Trinity has its first Truman Scholar in 28 years

Salima Etoka '15 in Paris, France, where she spent a semester at the Trinity campus.

Salima Etoka ’15 in Paris, France, where she spent a semester at the Trinity campus.

Salima Etoka ’15, a QuestBridge Scholar and native of the Democratic Republic of Congo, has been awarded a prestigious Truman Scholarship for 2014. She is one of only 59 college students in the country to receive the honor and the first Trinity student to be selected in 28 years.

The names of the 59 winners, chosen from a pool of 655 candidates nominated by 293 colleges and universities, were announced recently by former Secretary of State Madeleine K. Albright, president of the Harry S. Truman Scholarship Foundation. The students were set to receive their awards–up to $30,000 for graduate study–during a ceremony at the Truman Library in Independence, Missouri, on May 25.

A resident of Boise, Idaho, who is studying this semester in Senegal, Etoka is majoring in urban studies, political science, and French. She is particularly interested in immigrant and refugee rights and diaspora communities.

Etoka was born in Bukavu, Congo, and lived there for nine years. Her family immigrated to the United States in 2002 and settled in Idaho. Five years later, she became an American citizen.

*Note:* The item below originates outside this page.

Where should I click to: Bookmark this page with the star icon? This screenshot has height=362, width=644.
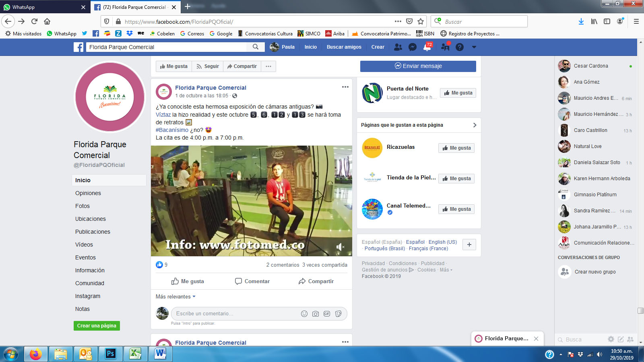click(x=421, y=21)
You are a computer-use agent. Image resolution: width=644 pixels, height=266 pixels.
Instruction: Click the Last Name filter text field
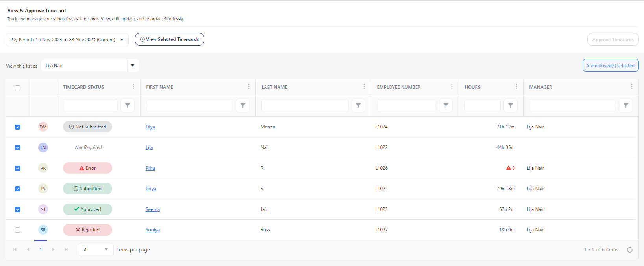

“Anyone who knows me knows that I am proud of my heritage and upbringing,” Etoka said in an e-mail from Dakar, the capital of Senegal. “Although I haven’t been back to Congo since we left, I consider myself Congolese, and the years I spent there influenced who I am today. My time in Idaho also shaped me. The community we found when we arrived in the States really provided me the opportunities to do well, go to Trinity, and then be able to travel the world and continue with my education.”

With the monetary award for graduate school, Etoka said, she’s considering the London School of Economics, where she would study urbanization and development, or perhaps Columbia University, where she would focus on urban policy. As a Truman Scholar, students can study at any college or university as long as the program is connected to the work they want to do after getting their advanced degree. Ultimately, Etoka would like to get her Ph.D. in urban policy or urban studies.